SUPPLIED ENTRIES
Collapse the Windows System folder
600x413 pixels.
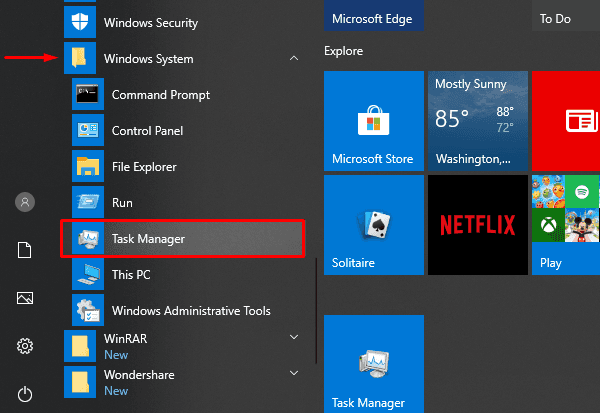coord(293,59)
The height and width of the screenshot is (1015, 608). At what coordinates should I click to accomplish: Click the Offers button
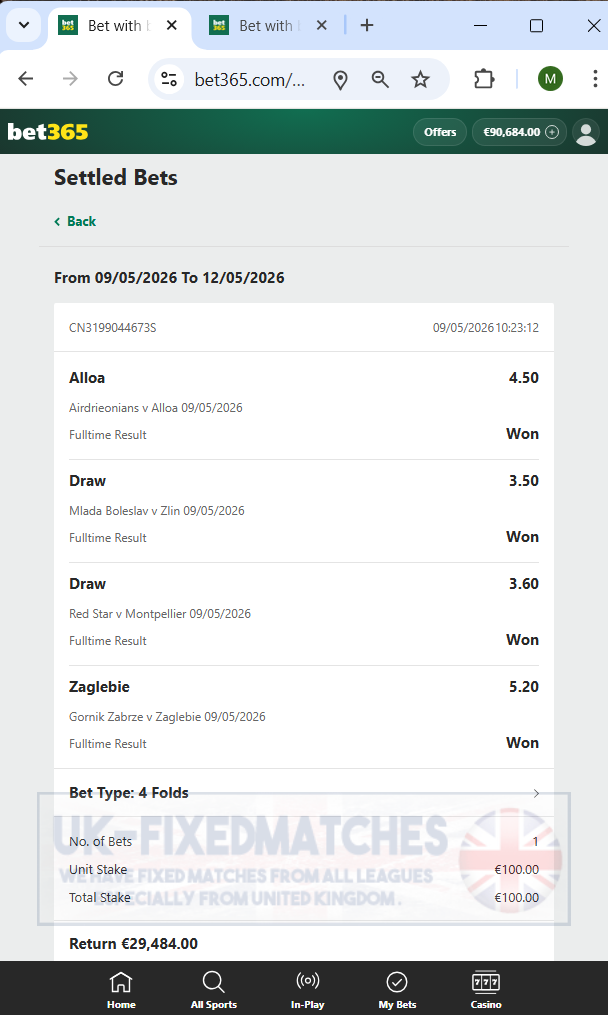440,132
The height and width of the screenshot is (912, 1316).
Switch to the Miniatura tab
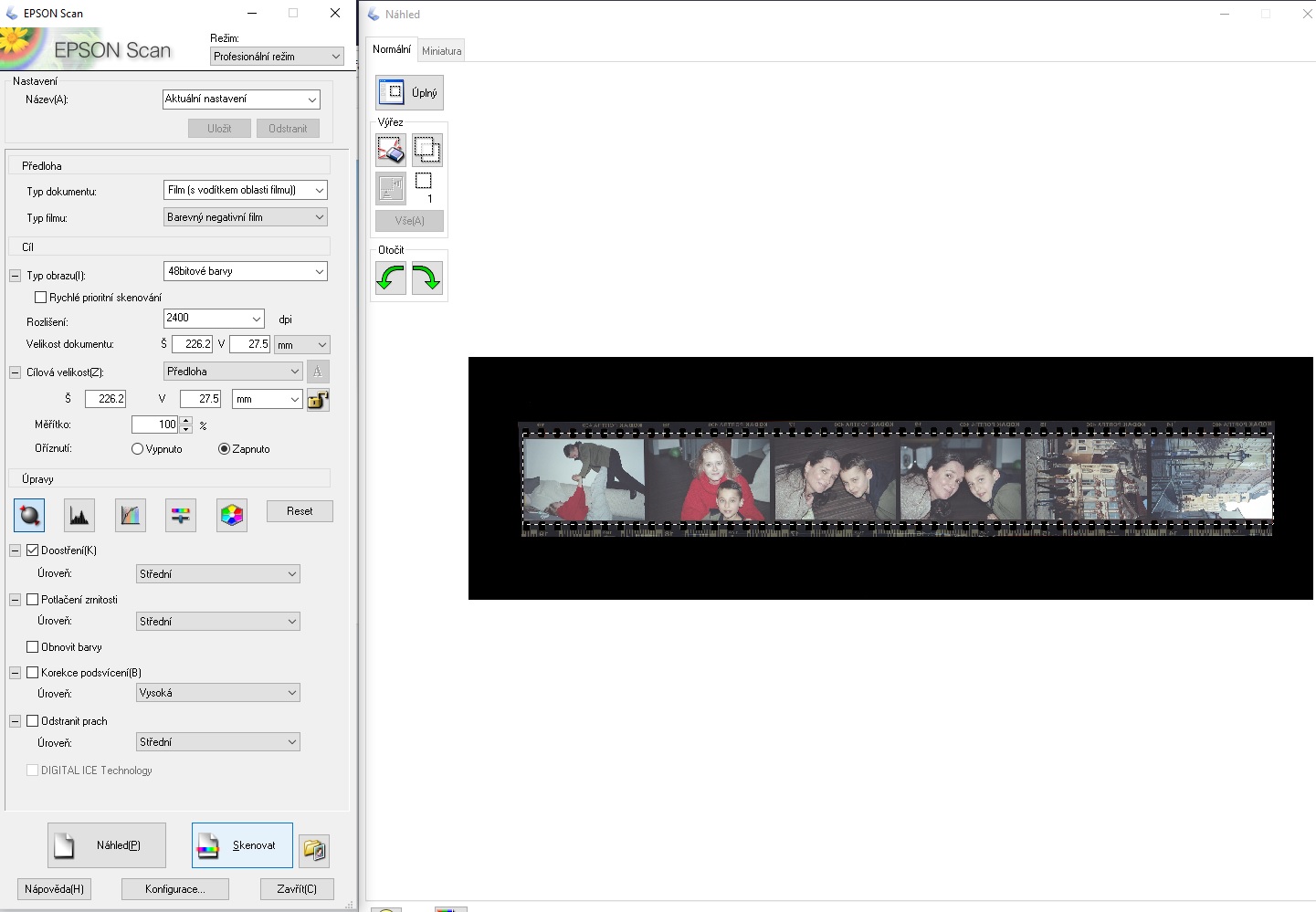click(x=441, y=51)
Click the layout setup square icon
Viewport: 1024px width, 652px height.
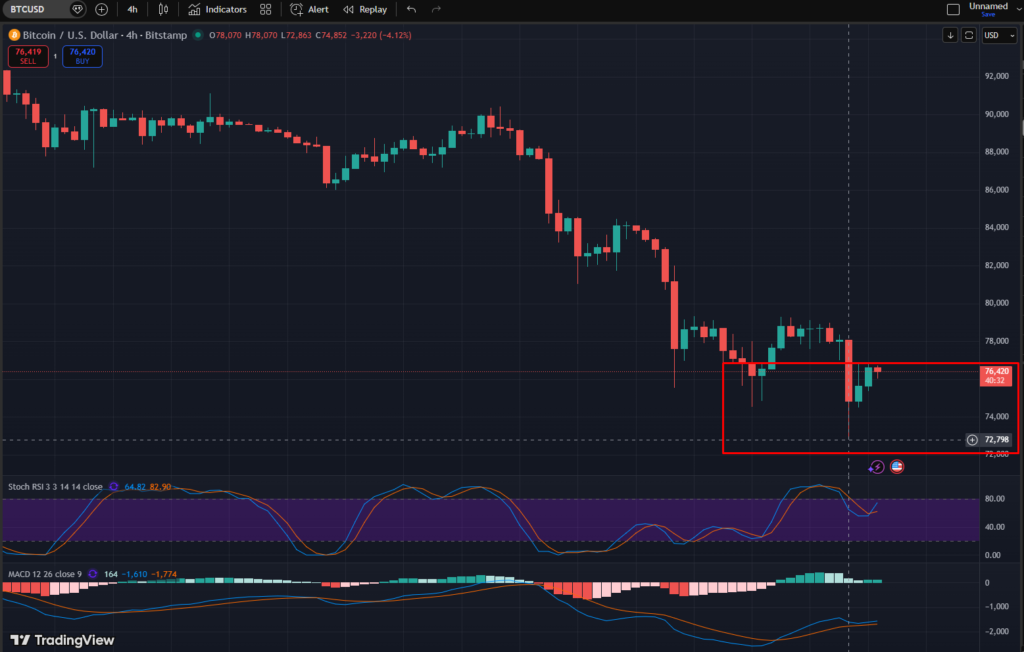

TASK STATEMENT
Return all the material exactly, pictures excluded.

RESPONSE AREA
Collapse the Windows System folder
600x413 pixels.
coord(293,59)
The height and width of the screenshot is (1015, 608). At what coordinates should I click to accomplish: Click the Offers button
440,132
The height and width of the screenshot is (912, 1316).
Switch to the Miniatura tab
click(x=441, y=51)
Click the layout setup square icon
Viewport: 1024px width, 652px height.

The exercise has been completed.